Notion has taken over the tech/design industry by a storm, and many people
have used it to create web pages. However, Notion doesn’t allow custom domain
and the page URL contains a long uuid (for example:
[https://www.notion.so/The-Beauty-of-
Notion-4663b221fd154c07b...](https://www.notion.so/The-Beauty-of-
Notion-4663b221fd154c07bb6f826b537bfcd4))

I built Fruition to solve exactly that. You can use a custom domain and add
pretty URL slugs like
[https://fruitionsite.com/showcase](https://fruitionsite.com/showcase). You
can also add custom font and scripts like Google Analytics. It’s all free and
open source.

I shared this on a couple of Notion communities a month ago, and 30000 people
have checked it out since. Hundreds of sites have been built with Notion and
Fruition.

------
brettkromkamp
Contextualise ([https://contextualise.dev/](https://contextualise.dev/)), a
personal and collaborative knowledge management tool.

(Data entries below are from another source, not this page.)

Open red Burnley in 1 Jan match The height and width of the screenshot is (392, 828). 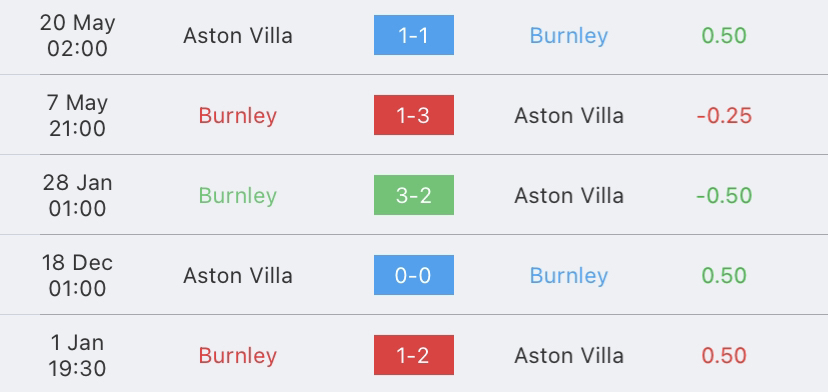pos(238,356)

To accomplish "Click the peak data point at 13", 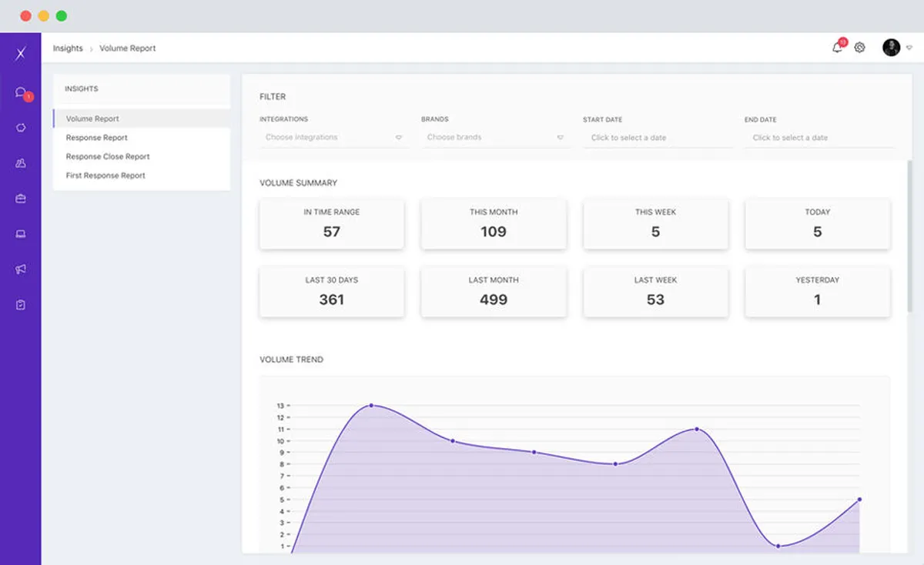I will tap(371, 405).
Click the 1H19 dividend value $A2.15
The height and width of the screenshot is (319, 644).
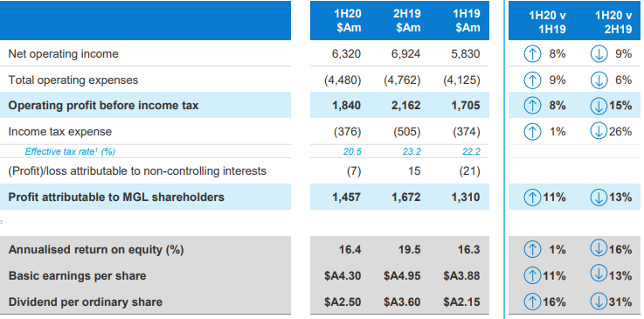click(461, 302)
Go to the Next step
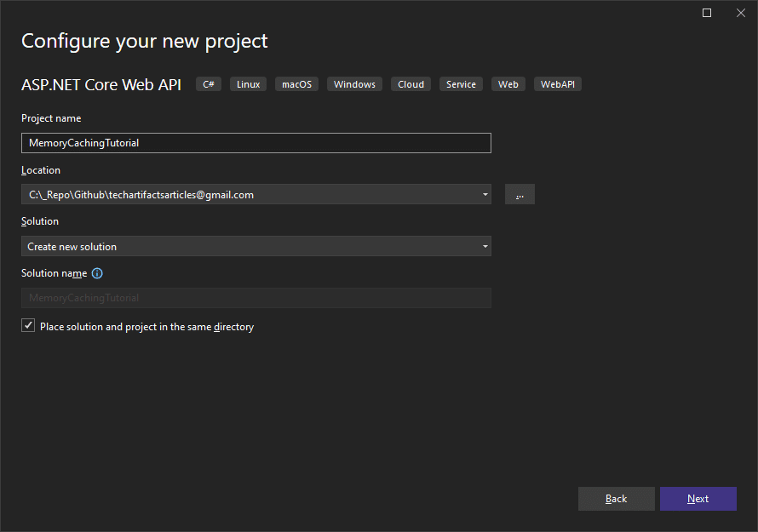758x532 pixels. 698,499
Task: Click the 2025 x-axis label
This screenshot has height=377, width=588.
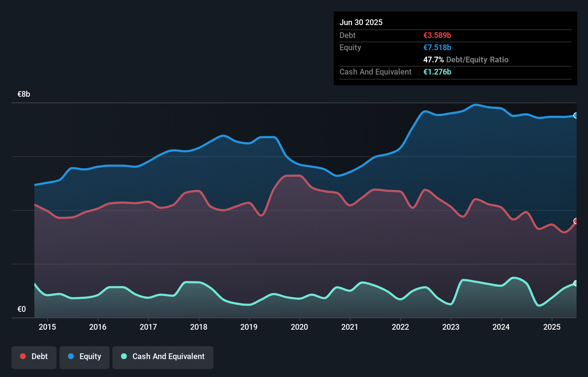Action: (552, 327)
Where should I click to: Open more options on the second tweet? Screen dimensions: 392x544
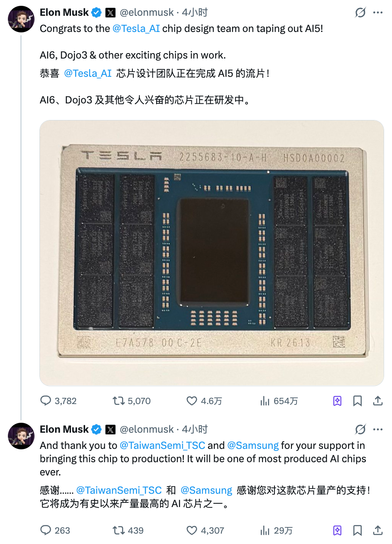point(377,429)
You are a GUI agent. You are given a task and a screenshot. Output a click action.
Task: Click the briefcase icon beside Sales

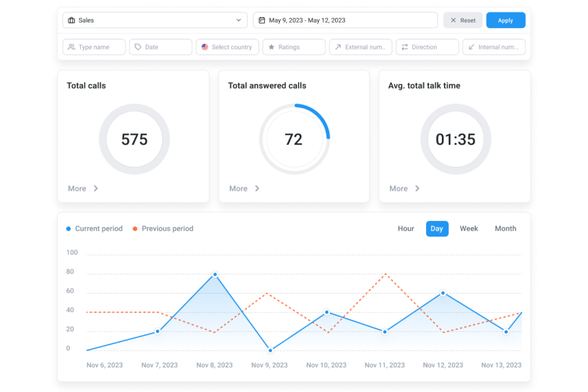point(72,20)
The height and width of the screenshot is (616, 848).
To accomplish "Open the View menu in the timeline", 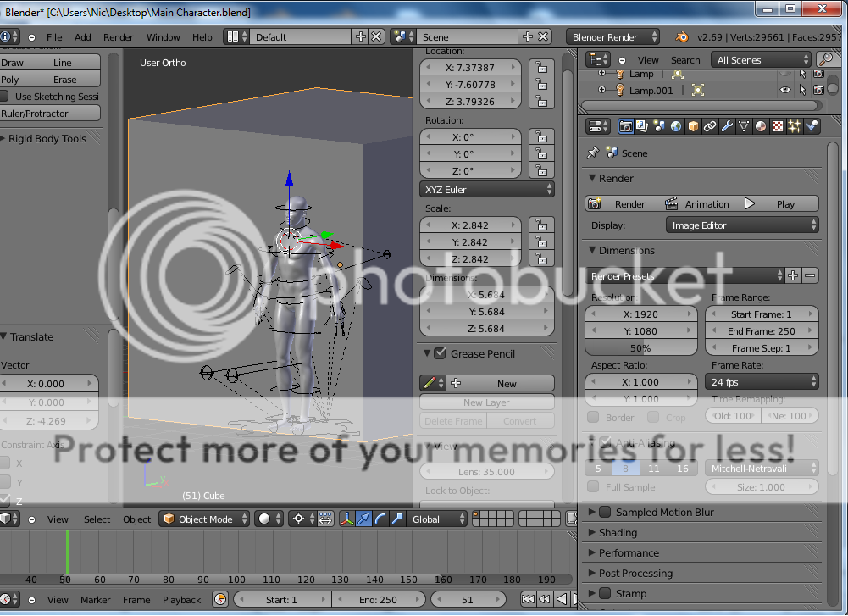I will 58,599.
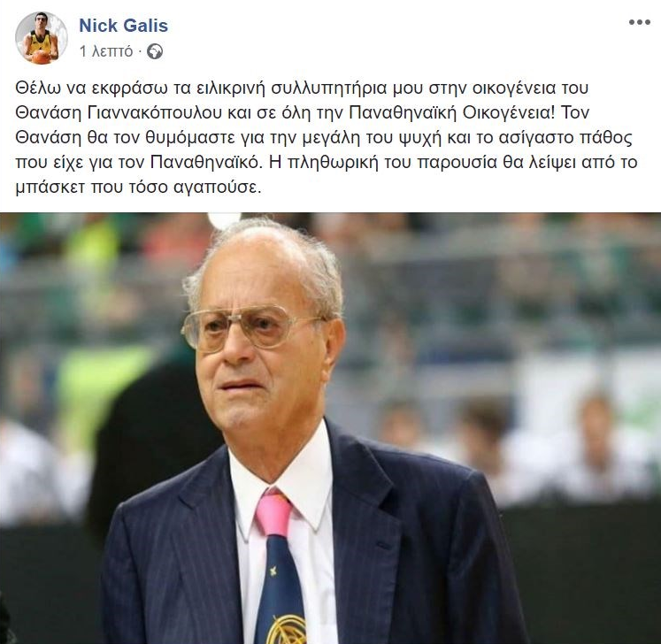Open the attached photo of the man
The height and width of the screenshot is (644, 661).
tap(331, 428)
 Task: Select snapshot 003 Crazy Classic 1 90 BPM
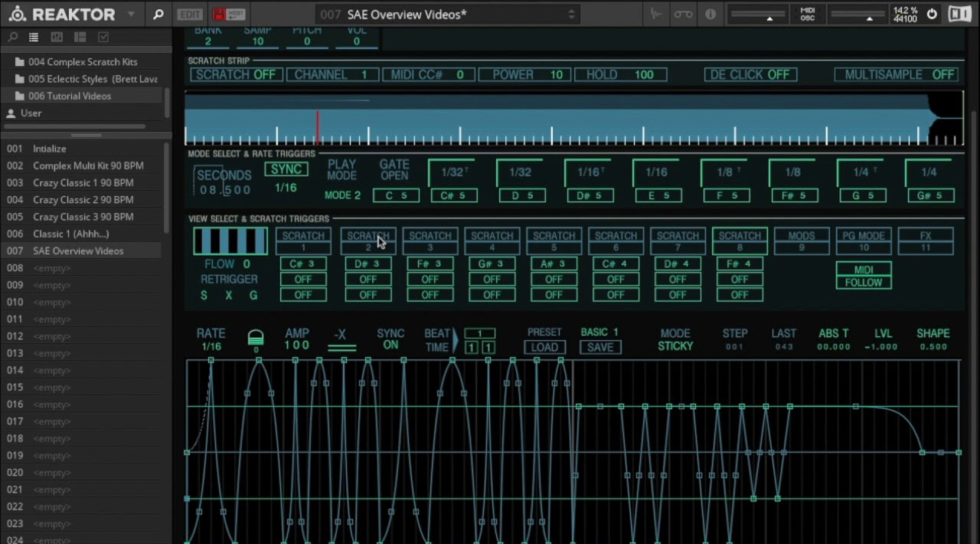coord(83,182)
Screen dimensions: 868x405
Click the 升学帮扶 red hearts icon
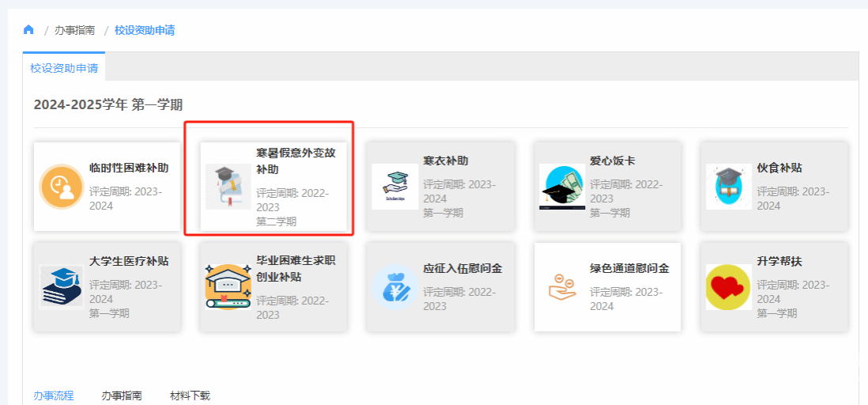point(729,286)
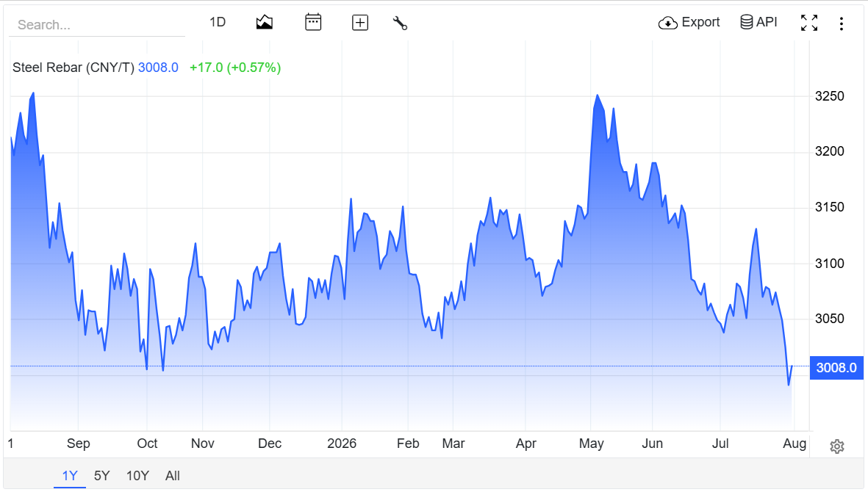Image resolution: width=868 pixels, height=492 pixels.
Task: Switch to the 5Y time range
Action: (x=102, y=475)
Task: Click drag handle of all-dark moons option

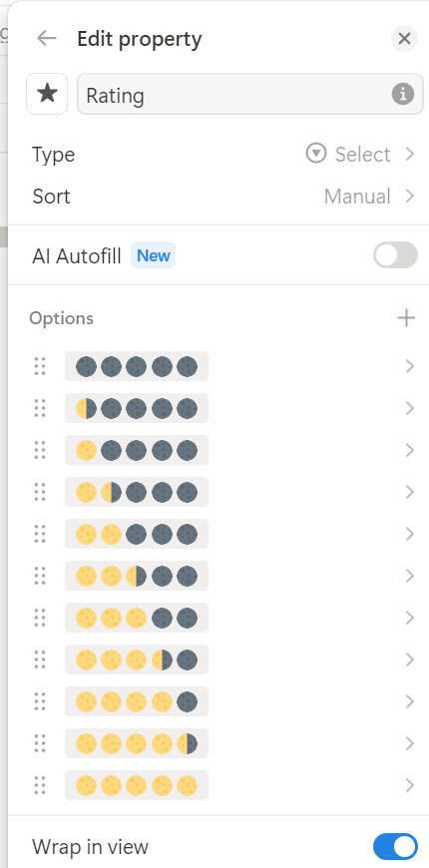Action: pos(40,366)
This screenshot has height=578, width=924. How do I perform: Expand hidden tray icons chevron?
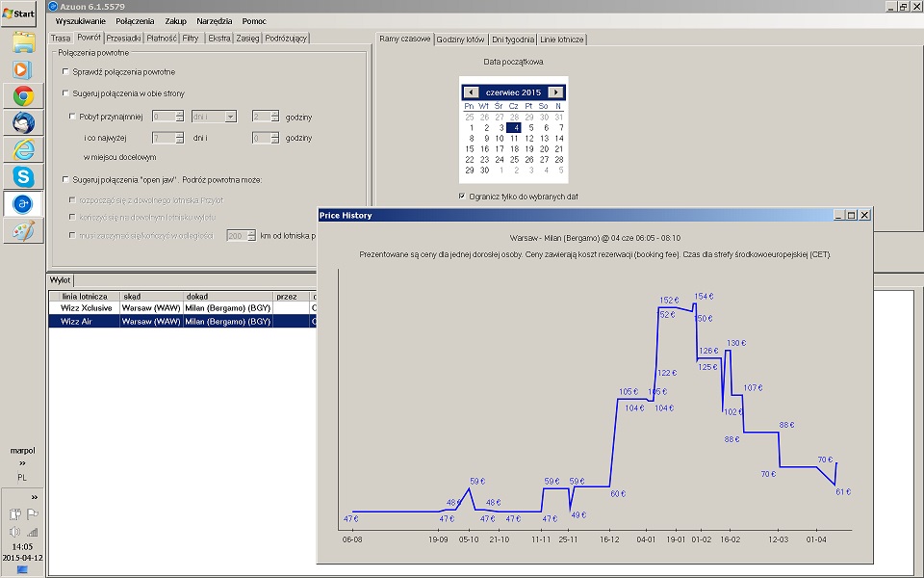(x=35, y=497)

It’s open source:
[https://github.com/brettkromkamp/contextualise](https://github.com/brettkromkamp/contextualise).

With Contextualise, I am really scratching my own itch. That is, I am
developing Contextualise for my own needs: I am using the application to
structure and document the development of Contextualise itself but also as a
tool to organise and document my other hobbies and research projects.
Although, as mentioned, I am developing Contextualise for my own needs, I
really do hope that other people find it to be useful for their own purposes.

------
Jefro118
Portfolio generator for developers
([https://www.profiled.app](https://www.profiled.app)). It pulls information
from your GitHub account and generates a good looking, well organized
portfolio site that you can deploy in a few clicks.

------
SomeoneAtHN
dang mentioned in this thread[1] about a monthly side project thread. But I
haven’t seen one for June, so I thought I’d post one.

[1]:
[https://news.ycombinator.com/item?id=23170881](https://news.ycombinator.com/item?id=23170881)

------
verdverm
[https://github.com/hofstadter-io/hof](https://github.com/hofstadter-io/hof)

Polyglot tool for making dev life easier with ephemeral envs, meta testing
framework, code gen, multi-lanh scripting better than bash, make the cloud
work like k8s... and much more

Sort of my Swiss army knife for dev'n